I believe in public health.
Because of people like John Snow, I believe that disease does not occur randomly.
Because of Edward Jenner, I believe that disease can be prevented, that we may act now to influence the incidence of future disease.
And because of Edwin Chadwick, I believe that people should be protected from dangerous social and sanitary conditions before these hazardous exposures cause disease.
I believe…that social and environmental determinants of health influence modifiable risk factors for disease.
I believe that public health’s role is to engage multiple sectors and community partners to generate a collective impact and improve these determinants of health and risk factors for disease.
I believe…in the ten essential public health services and in it’s purpose that includes prevention, protection, promotion, response, and equity of access and quality.
And I believe… that the highest degree of public health impact results from dealing with health determinants and risk factors compared to less effective clinical interventions, counseling, and education.
Why do I believe these things? I do so because they are proven.
And yet, to this day, public health has still not applied even these most basic principles and practices to address morbidity and mortality caused by disaster-related hazards.
- The current reactionary approach is expensive, with unproven effectiveness.
- There are no validated models for predicting disaster-related health risks.
- Most disaster-related investigations assess victim don’t even assess the geographical location of the victim or the degree of hazardous exposure!

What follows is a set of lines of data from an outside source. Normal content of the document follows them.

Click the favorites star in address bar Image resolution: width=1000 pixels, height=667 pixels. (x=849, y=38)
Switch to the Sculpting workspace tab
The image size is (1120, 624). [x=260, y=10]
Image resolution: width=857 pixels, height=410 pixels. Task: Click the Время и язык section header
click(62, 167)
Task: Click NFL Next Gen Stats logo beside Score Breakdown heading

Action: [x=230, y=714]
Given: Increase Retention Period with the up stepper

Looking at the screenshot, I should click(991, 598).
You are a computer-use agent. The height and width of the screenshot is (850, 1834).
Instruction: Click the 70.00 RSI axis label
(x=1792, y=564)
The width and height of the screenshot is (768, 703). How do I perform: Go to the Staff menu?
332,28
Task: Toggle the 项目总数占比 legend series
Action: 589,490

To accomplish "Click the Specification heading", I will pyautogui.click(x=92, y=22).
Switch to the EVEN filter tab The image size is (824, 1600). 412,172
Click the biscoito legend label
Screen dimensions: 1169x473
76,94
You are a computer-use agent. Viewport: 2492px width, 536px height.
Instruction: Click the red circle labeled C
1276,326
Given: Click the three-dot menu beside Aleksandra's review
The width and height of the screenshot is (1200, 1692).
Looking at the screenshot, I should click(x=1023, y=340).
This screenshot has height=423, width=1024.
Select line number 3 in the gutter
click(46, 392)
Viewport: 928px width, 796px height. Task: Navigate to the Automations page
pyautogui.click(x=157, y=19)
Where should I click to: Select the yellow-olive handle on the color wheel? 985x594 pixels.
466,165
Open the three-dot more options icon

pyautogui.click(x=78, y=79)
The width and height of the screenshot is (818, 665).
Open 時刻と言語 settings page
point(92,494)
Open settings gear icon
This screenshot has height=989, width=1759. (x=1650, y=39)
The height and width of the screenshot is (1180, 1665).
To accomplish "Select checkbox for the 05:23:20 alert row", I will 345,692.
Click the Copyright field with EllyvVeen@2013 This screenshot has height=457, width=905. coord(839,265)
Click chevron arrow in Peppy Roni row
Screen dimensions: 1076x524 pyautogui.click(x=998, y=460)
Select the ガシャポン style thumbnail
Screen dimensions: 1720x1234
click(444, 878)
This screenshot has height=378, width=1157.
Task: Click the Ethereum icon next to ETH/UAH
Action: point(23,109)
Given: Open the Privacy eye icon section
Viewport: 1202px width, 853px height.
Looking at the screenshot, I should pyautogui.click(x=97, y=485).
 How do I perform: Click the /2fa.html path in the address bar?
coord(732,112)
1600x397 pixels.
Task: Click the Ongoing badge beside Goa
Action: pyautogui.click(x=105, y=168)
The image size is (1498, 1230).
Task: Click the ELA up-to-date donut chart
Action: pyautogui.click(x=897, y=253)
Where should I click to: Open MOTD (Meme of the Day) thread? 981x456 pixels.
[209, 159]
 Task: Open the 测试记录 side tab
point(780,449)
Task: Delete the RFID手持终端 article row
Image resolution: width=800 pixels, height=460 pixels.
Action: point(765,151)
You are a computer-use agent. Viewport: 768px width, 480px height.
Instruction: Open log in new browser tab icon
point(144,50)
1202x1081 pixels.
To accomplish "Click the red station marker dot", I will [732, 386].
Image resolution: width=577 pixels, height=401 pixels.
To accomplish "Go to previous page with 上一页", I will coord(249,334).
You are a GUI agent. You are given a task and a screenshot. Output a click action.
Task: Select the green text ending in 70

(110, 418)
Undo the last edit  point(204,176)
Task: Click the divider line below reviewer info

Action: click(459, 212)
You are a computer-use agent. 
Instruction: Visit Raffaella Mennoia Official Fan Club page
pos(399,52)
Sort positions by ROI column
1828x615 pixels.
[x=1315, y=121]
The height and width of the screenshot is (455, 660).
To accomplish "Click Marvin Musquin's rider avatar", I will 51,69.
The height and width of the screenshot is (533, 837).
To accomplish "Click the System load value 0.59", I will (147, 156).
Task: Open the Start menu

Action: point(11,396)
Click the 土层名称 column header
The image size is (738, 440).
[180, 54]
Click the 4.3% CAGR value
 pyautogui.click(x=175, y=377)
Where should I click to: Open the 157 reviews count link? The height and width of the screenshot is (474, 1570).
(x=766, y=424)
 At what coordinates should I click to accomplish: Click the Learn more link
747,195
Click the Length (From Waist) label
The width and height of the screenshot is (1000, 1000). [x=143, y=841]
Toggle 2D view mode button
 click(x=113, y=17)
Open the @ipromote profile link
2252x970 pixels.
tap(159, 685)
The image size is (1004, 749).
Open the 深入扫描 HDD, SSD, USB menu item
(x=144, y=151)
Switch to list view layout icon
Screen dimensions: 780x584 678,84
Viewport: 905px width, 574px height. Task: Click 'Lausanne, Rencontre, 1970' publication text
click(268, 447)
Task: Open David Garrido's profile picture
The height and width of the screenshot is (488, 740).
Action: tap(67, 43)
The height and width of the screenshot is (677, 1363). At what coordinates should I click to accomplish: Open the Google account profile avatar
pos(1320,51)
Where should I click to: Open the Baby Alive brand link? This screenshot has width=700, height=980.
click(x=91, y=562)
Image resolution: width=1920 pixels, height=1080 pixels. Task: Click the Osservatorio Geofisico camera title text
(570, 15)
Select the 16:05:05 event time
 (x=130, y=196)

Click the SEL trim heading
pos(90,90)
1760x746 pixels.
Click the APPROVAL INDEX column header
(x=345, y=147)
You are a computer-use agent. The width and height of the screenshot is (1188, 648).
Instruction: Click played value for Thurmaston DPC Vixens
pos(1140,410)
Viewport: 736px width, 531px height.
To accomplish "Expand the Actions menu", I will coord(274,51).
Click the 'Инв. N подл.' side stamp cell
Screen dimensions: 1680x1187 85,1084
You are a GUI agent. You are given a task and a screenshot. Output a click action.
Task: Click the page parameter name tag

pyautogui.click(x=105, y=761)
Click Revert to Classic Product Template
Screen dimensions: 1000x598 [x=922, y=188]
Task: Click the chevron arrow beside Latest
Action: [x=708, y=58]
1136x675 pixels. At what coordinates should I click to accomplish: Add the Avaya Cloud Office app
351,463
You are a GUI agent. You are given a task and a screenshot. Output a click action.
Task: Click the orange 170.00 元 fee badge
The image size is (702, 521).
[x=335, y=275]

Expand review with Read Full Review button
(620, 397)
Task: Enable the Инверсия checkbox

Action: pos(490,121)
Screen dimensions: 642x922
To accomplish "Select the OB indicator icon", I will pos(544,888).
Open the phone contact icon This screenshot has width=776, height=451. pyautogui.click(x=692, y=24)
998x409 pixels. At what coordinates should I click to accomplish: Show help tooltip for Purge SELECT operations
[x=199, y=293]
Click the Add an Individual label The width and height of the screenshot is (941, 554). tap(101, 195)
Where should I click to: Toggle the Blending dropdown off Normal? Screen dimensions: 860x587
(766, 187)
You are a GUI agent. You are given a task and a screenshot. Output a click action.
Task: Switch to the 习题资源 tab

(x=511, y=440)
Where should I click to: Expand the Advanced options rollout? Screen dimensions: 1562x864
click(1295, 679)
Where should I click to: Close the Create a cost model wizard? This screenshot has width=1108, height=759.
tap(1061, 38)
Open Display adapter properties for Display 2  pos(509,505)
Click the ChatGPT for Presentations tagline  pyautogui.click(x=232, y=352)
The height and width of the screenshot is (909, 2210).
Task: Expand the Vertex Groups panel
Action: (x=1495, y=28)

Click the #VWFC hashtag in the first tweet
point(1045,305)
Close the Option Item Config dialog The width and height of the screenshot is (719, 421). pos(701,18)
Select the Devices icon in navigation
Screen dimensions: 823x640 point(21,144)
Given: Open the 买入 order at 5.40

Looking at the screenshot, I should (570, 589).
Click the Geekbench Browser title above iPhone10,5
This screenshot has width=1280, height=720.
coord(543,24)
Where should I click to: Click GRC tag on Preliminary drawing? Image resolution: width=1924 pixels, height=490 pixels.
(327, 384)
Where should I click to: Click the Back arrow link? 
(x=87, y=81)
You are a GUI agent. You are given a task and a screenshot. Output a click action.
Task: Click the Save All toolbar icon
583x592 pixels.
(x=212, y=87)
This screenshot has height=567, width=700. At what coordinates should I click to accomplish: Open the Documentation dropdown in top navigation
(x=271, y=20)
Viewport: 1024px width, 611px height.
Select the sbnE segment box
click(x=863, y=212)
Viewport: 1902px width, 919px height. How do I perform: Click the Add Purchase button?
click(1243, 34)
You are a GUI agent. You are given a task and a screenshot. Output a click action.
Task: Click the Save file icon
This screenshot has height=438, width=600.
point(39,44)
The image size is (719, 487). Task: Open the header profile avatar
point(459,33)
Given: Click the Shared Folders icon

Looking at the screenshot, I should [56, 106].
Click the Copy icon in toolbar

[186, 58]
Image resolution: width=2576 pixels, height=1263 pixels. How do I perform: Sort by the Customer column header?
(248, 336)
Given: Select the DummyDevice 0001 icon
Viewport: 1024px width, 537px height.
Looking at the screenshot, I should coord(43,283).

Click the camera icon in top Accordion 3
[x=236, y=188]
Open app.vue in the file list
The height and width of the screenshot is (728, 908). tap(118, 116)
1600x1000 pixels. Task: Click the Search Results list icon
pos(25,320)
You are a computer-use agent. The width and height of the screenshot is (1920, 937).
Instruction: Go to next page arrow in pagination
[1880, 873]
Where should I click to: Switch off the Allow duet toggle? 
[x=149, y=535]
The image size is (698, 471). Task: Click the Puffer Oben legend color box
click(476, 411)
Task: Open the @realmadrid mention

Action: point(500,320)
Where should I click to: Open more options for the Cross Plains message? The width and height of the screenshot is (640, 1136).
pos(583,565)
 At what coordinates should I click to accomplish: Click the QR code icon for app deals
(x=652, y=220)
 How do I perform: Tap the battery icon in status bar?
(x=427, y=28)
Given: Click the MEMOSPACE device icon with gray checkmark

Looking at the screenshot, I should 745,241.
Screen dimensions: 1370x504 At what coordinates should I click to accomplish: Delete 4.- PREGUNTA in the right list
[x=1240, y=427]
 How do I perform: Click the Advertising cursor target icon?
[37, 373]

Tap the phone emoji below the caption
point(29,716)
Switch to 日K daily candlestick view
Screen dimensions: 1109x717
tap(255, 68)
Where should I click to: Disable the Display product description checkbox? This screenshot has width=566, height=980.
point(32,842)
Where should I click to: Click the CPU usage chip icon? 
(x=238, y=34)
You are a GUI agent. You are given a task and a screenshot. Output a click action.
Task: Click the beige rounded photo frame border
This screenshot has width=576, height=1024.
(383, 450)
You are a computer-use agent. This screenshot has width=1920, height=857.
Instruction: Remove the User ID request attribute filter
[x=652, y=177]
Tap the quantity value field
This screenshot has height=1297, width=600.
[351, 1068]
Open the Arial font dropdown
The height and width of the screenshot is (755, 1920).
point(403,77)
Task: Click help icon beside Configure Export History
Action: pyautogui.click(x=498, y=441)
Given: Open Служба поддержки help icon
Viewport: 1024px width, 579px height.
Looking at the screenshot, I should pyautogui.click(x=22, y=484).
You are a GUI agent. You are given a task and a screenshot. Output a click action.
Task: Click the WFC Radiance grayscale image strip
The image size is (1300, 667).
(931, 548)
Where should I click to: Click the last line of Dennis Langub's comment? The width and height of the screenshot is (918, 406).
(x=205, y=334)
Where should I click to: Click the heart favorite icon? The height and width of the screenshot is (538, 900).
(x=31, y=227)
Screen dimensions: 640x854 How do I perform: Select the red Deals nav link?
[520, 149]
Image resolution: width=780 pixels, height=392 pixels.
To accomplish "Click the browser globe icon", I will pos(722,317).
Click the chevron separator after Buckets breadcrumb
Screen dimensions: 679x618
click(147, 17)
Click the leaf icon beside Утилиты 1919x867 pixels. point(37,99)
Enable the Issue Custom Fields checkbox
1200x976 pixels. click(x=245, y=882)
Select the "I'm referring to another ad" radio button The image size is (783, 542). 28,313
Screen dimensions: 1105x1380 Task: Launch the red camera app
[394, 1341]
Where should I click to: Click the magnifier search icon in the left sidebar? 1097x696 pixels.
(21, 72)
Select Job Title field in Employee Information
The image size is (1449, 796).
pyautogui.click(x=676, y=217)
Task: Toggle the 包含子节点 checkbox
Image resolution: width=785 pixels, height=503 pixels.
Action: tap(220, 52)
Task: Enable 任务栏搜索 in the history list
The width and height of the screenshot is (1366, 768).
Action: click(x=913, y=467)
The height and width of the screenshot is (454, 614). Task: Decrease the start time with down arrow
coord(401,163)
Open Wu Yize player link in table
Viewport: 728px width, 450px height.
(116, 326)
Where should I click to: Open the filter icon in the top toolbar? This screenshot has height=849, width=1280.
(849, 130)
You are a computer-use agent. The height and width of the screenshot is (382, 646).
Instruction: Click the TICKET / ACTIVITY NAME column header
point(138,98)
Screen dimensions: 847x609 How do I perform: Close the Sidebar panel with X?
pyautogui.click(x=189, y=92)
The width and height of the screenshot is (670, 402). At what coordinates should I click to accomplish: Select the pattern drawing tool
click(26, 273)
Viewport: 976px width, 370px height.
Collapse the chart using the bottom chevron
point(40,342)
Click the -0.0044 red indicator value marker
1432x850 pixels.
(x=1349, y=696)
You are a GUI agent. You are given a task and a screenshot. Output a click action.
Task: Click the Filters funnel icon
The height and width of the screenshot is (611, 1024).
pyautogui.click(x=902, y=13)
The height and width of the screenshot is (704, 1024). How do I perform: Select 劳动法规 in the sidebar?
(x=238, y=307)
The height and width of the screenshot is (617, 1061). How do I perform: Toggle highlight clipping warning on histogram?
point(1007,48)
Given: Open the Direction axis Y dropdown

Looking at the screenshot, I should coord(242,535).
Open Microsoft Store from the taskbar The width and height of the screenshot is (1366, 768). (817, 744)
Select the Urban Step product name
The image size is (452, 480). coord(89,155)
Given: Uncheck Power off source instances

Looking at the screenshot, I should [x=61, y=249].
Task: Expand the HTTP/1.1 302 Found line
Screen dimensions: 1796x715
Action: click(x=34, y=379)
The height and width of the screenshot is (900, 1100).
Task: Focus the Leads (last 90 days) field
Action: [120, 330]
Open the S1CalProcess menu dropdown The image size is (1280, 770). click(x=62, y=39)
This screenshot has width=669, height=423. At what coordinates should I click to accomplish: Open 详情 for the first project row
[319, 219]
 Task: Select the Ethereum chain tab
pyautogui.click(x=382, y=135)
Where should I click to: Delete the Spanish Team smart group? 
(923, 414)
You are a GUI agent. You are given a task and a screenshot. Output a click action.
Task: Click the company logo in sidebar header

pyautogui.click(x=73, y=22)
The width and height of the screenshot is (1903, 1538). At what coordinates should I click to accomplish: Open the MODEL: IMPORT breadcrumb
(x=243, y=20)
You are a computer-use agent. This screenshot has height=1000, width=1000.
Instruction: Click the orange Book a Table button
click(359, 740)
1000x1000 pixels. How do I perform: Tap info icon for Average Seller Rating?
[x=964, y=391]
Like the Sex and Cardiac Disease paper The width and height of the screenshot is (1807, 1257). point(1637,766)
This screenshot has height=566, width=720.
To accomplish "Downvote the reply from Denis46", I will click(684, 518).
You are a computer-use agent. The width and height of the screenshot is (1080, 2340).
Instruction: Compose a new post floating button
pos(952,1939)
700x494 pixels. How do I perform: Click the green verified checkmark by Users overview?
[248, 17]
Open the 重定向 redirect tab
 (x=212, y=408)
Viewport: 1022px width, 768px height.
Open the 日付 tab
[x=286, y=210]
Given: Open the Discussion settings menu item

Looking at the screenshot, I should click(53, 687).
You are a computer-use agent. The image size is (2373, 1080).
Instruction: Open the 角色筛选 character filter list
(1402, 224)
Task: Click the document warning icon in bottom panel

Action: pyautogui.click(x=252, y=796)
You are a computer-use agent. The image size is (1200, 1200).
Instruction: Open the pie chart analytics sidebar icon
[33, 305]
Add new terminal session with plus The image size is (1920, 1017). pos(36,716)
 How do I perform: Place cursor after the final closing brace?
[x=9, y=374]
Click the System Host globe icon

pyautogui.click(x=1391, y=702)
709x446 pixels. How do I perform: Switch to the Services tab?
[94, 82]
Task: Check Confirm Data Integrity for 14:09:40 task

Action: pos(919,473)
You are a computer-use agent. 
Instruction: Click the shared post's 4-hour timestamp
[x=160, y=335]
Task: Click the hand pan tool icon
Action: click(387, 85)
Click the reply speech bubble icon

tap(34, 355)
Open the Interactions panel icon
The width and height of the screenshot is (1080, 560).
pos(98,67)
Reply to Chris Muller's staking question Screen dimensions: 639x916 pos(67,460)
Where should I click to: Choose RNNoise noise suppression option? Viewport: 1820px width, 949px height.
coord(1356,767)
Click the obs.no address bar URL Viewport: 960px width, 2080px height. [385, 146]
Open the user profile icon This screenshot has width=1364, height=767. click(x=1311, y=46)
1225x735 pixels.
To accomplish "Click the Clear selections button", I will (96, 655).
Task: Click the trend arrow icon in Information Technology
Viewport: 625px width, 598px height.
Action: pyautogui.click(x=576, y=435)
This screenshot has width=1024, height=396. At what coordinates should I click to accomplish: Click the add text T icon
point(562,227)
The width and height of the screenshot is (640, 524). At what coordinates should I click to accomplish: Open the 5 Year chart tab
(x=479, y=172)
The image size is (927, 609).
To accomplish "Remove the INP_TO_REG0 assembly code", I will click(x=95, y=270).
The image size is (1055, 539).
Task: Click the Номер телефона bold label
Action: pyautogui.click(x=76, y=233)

Considered in John Snow’s terms, every year (for decades now), we count the number of cholera cases without bothering to find the contaminated well – let alone remove the pump handle.
More recently, after Hurricane Maria hit Puerto Rico, US public health no longer counts the cases!
Over the past 50 years, the focus of the U.S. approach to managing environmental health emergencies (as compared to infectious disease emergencies) has been mostly reactionary and curative, rather than precautionary and preventive.
For this reason, we have very few measures of effectiveness for either public health preparedness or response after literally hundreds of millions of dollars in public and private investment. For this reason, we should return to the basics to address this health problem.
And it is also for this reason that I propose a new paradigm that is better aligned with public health principles and as a more equitable and effective application of public health practice as applied to disasters.
Society medicalizes social needs and uses disaster medical care to poorly compensate for a lack of social services
Until now, nearly all disaster-related disease management focused on (individual or societal) disaster-related health issues once they reach a point of crisis. At this advanced stage, health inequity is characteristically pervasive among most disaster-affected populations worldwide. Regardless of the hazard, the most likely victims are quite predictable. Those most likely to die in a disaster are the under-served and underprivileged of society. This population (which the system has labeled as “vulnerable” includes ethnic, religious, racial and political minorities, the poor, women, elderly, children, the socially isolated, and people living with chronic illness and disabilities.
These are not the signs of coincidence, but rather a systemic cause of variation – a systemic bias that has contributed to poor health outcomes for decades.
To be effective, public health interventions must also include measures that address social justice and health equity.
Health equity is best addressed by addressing upstream health determinants, not downstream public health crises.
Public health interventions must also include preventive, protective, and promotional measures that seek to modify the “upstream” factors, involving health determinants and associated risk factors, in addition to providing shelter and clinical care for the adverse health consequences that occur “downstream”, as a direct result of those influences.
Public health strives not only to reduce the prevalence of disaster-related injuries and disease but also to reduce the incidence. And the reduction of disease incidence requires prevention.
Contrary to its archaic approach to disasters, public health has traditionally focused on prevention as a primary strategy. U.S. public health was also founded within the very principles of utilitarian social justice and health equity philosophies that remain largely unaddressed by modern clinical emergency and disaster medicine.
This approach is grounded in science and dedicated to a code of ethics for public health that includes: 1) addressing the fundamental causes of disease and requirements for health; 2) respecting the rights of disenfranchised communities; 3) ensuring that the conditions necessary for health are accessible to all.
It also recognizes a socio-ecological model of health and that disasters are inherently political and local issues that often require a broader role in all public policies.
Or…is THAT the real reason why America chooses to ignore it?